Before BIGGS, WALLER, and McLAUGHLIN, Circuit Judges.

BIGGS, Circuit Judge.

The appellant, Bradley, was indicted on a charge of aiding, abetting and counselling Silon to evade service contrary to the provisions of Section 11 of the Selective Training and Service Act.*fn1 The case was tried to a jury which found the appellant guilty as charged. He has appealed on the ground that certain testimony, admitted over his objection, was improper and prejudicial and that the court erroneously denied his motion to strike it from the record.

Bradley was personnel director of the Union Engineering Corporation. As such it was his duty to hire the employees of the company. Silon, the manager of a paint, hardware and mill-supply store, had registered with his Local Board pursuant to the provisions of the Selective Training and Service Act. He had been classified originally as 3-A but in February, 1944 he received a notice from the Board that it had reclassified him as 1-A. A member of the Board informed him that his business could not be deemed to be essential and that he should "get into production." Silon then went to Bradley at the engineering company's office and requested employment. Bradley advised him to get a Coast Guard pass and to return the next day.*fn2 Silon obtained a pass from the Coast Guard on February 26, 1944. He went to see Bradley again and stated that he wanted a job as a "supervisor." Silon testified that he told Bradley that he, Silon, would have to have a letter to bring to his Local Board so that he could procure a deferment. Silon stated also that Bradley informed him that no supervisory positions were available but that he "would carry me as a painter until something came along for me."

It is undisputed that Bradley gave Silon a letter, set out below;*fn3 that Silon took this letter to his Local Board which thereupon classified him as 2-B. It is clear that Silon never did any work for the engineering company between February 26 and June 17, 1944 but that he was carried on the employment and payroll records of the company during that period. Silon testified that in fact he received no salary from the company during the period stated. Silon insisted that he acted in good faith and took the letter which Bradley gave him because he intended to be employed by the engineering company. Bradley testified that he never talked to Silon about the latter's status under the Selective Training and Service Act and that the letter was of the type he gave employees so that they could obtain credit.

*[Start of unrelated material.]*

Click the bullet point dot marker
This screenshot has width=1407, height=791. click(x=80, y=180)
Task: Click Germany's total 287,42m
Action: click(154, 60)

In its case in chief the United States offered proof of transactions between Bradley and one Galkin, another registrant under the Act. The court rejected this offer. Bradley, however, testified in his own defense that he was guiltless of any intent to aid Silon to evade service. The United States thereupon attempted to cross-examine Bradley as to the nature of his transactions with Galkin. Bradley objected. In answer to the objection the Court ruled: "He [Bradley] has testified with regard to his intent. As bearing upon that and for that purpose only I will now let him show any similar transactions." An exception was allowed.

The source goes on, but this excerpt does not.